** BEGIN SOURCE TEXT **

I’ve become so used to expressing myself through written words, that I think my basic communication skills have changed somewhat.
I’ve never really been the best communicator to begin with – I’m easily frustrated with people and weighing my words before I say them is not something I’ve ever been in the habit of doing. I’ve always been rather impetuous, foot permanently wedged in my loud, open mouth, not really caring how I come across to others. But with writing it’s different. I’m deliberate - I think very hard about what I want to say, every word is placed just so, and then I go over it again.
You would think that my life would influence my writing, but in fact I believe it’s the other way around. I’ve become considerably calmer, more thoughtful – I’m not the same person that started this blog six-ish years ago. In fact, I’m not even the same person that was writing here two years ago. We could argue that I’m simply “growing up”, and I’m sure that plays a part in these personality changes, but I think writing is at the heart of it.
Mostly it’s a good thing, and I’m not saying it’s all that drastic (I’m still essentially the same person), but every now and then I’ll think it’s made me less fun and spontaneous...too controlled, especially when I meet new people. And, it seems that what I’m thinking translates better from my head to my fingers, than from my head to my mouth. I’ll be in the middle of a conversation and think, “I could have explained that better in writing” or “That would’ve made sense had I typed it”.
In the early hours of my road trip to Kansas City with Jerrod, I had those thoughts. I got nervous because the last thing I wanted was for him to think I was boring in person. And when I get nervous I do one of two things – make inappropriate jokes or say nothing at all. Being, at that moment, all up in my head, I went with the latter, which did nothing to help the situation and only served to make it seem more awkward. At least that’s what I was (overly) thinking.
“Why aren’t you talking”, he asked me, possibly more than once. I had no idea how to answer – first, because I wasn’t going to admit that I was having some sort of blogging induced social anxiety and second, because I honestly wasn’t sure what the fuck I was supposed to say. We’d spent years discussing every topic, having “favorite thing” battles, arguing points and giving advice – I was drawing a complete blank on something we hadn’t talked about yet. And so, in the periods of silence between tentative conversations...I sang. A lot.
We’d agreed to have a playlist battle of sorts before I arrived, but true to form, I left my iPod behind. I didn’t think our taste in music was remotely similar (he’s a Coldplay fanatic, I’m an Afroman aficionado), but he surprised me. With the exception of two or three songs, I knew them all.
There was a good bit of country music and when I sang along, it was his turn to be surprised.
“I thought you hated country music”, he said.
I smiled. “I never said that.”
He’d apparently stocked up on the country with the sole purpose of irritating me, but I forgave him because not only did he not succeed, he also added rap songs because he knew they were my favorite. And the one Ludo song I’d convinced him to listen to in a long ago conversation, after weeks of harassment.

** END SOURCE TEXT **

▶ [WHAT YOU NEED TO DO]
[A] From the blog post, print everything from "There was a" down to "weeks of harassment.".
[B] Answer these questions from the blog post, one per line:
(i) How long ago did the writer start the blog?
(ii) What two things does the writer say they do when nervous?
(iii) What did the writer leave behind before the playlist battle?
[C] Shorten the paragraph of the blog post that begins "We’d agreed to have a playlist battle" and keep its main facts.

** BEGIN STORED ROWS **

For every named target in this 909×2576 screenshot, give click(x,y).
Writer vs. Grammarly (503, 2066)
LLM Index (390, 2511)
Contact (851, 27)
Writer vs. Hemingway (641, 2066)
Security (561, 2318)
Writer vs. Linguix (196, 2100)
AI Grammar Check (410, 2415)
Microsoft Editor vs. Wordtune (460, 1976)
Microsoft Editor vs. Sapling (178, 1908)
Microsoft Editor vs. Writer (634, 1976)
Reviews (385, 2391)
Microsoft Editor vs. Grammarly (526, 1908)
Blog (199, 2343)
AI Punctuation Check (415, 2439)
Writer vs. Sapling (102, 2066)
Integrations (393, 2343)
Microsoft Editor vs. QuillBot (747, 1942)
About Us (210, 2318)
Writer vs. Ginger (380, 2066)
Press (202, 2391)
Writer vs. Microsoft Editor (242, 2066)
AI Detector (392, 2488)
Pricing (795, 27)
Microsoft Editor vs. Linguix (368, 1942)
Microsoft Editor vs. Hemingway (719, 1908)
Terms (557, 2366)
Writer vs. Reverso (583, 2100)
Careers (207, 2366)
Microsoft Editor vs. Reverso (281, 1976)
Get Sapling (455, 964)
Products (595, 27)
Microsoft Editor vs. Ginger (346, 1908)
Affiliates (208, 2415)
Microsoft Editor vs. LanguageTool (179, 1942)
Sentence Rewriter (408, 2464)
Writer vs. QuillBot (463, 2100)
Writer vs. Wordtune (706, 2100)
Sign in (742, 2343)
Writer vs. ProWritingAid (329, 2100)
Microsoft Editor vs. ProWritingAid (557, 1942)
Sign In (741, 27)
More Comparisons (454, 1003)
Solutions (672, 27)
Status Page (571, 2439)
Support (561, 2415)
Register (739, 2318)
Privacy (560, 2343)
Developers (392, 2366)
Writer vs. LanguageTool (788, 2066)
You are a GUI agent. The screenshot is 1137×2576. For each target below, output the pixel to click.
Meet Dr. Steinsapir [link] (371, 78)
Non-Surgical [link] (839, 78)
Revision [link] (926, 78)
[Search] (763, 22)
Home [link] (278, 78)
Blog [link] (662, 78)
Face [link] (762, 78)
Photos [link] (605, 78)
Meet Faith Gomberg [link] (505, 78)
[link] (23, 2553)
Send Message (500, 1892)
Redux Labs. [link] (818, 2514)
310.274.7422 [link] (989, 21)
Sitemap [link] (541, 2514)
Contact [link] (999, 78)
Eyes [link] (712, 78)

** END STORED ROWS **

▶ [ANSWER SET]
[A]
There was a good bit of country music and when I sang along, it was his turn to be surprised.
“I thought you hated country music”, he said.
I smiled. “I never said that.”
He’d apparently stocked up on the country with the sole purpose of irritating me, but I forgave him because not only did he not succeed, he also added rap songs because he knew they were my favorite. And the one Ludo song I’d convinced him to listen to in a long ago conversation, after weeks of harassment.

[B]
(i) About six years ago ("six-ish years ago").
(ii) Make inappropriate jokes or say nothing at all.
(iii) The writer's iPod.

[C] A playlist battle had been agreed on before the trip, but the writer left the iPod behind. Jerrod is a Coldplay fanatic and the writer an Afroman aficionado, so their tastes seemed far apart. Still, the writer knew all but two or three of his songs.